I'm totally a weirdo and totally not the majority. I'm also not super attached to ASI. It's fun as a character building challenge, but it could be linked to background and it would be the same.

Personally, my ideal character building would probably involve a few more steps:

You'd have your Lineage, which gives you at least one 'Major Feature' and a handful of 'Minor Feature' (these are your Halfling Luck, your Trance, your size, your dark vision etc) and you can create hybrids by just swapping minor features around

Then you'd have your 'Homeland', AKA, the physical environement you grew up in. Was it by the sea? In a deep forest? In a mountainous region? In the middle of a desert? This would give you another feature related to exploraton as well as one of your ASI.
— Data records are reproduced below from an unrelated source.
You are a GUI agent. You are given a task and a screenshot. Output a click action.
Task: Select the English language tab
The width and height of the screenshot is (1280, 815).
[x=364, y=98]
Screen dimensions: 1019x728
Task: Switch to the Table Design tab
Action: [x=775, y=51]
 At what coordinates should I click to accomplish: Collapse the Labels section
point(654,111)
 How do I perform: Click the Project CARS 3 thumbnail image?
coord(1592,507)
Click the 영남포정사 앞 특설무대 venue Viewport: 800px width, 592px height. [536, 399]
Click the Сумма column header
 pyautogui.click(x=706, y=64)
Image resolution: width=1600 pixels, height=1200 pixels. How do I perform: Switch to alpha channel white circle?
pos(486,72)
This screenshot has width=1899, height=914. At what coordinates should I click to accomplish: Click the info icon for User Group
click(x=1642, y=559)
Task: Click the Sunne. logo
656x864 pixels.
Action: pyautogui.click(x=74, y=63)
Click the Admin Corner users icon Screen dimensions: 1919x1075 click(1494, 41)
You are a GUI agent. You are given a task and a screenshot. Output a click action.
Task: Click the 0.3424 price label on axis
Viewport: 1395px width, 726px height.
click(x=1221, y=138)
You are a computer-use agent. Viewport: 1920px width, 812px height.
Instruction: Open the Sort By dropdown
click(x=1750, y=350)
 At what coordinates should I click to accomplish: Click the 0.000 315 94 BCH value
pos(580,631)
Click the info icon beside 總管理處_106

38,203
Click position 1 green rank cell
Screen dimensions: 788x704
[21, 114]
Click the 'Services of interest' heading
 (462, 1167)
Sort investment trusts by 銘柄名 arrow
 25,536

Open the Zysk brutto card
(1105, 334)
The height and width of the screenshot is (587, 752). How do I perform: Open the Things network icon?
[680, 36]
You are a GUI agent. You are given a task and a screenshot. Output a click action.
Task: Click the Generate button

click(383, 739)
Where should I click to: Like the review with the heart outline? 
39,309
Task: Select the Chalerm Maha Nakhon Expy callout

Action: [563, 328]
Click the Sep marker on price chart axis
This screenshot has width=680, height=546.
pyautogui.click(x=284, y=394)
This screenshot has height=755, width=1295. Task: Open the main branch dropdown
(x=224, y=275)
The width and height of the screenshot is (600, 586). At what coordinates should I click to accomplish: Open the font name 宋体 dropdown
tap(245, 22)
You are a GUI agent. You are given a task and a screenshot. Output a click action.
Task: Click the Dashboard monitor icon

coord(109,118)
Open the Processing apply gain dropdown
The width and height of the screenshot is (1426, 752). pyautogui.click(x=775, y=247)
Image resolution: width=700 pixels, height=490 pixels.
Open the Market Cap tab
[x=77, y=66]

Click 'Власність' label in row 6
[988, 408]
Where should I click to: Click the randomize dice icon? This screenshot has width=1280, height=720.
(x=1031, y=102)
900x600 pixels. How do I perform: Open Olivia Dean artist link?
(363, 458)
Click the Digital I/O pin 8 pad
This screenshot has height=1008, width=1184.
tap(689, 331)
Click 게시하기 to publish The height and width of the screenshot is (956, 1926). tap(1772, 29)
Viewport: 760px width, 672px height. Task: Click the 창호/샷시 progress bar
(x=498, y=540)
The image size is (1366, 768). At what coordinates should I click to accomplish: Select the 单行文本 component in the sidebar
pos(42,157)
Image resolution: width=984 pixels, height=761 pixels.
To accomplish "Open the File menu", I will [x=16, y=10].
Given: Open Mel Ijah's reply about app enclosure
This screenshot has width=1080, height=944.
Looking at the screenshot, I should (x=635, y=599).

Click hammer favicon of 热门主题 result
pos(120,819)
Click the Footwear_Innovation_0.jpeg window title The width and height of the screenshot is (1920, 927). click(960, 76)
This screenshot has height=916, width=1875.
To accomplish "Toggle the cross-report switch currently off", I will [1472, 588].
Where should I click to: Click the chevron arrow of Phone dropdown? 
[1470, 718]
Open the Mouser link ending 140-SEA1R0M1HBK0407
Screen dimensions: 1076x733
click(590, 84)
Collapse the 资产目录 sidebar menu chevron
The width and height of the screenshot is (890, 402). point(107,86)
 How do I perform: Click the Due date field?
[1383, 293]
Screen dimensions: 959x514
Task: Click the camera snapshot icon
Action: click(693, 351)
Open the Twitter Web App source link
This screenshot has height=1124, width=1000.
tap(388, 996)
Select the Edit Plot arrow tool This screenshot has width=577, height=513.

Then you'd have your 'Culture'. Was the culture you grew up in ruled by a powerful church? By a cadre of Wizards? Were merchants really powerful? Were you raised in a warrior culture where everybody got to learn how to use a weapon before they were ten? This would give you another some minor feature with a bent toward social but not necessarily (mostly skills and proficiencies)

And then your Background, what you did before being an adventurer. This one would give you your second ASI as well as the usual stuff.

And THEN you'd pick your class.

Probably too many steps for people who think it's too complicated but I also feel like it would build a richer and stronger backstory for your character.

EDIT: Also, the DM could be empowered to create a few specific places of origins that PC could pick by simply matching Homelands and Culture together. "Here are the five places you can come from for this campagn, a Theocratic Desert society, a Militaristic Coastal society, a Magocratic Coastal society, a Nomadic Culture also in the Desert and a culture or Merchants in the Mountains"

Probably some suggested places already made in the book introducing this system.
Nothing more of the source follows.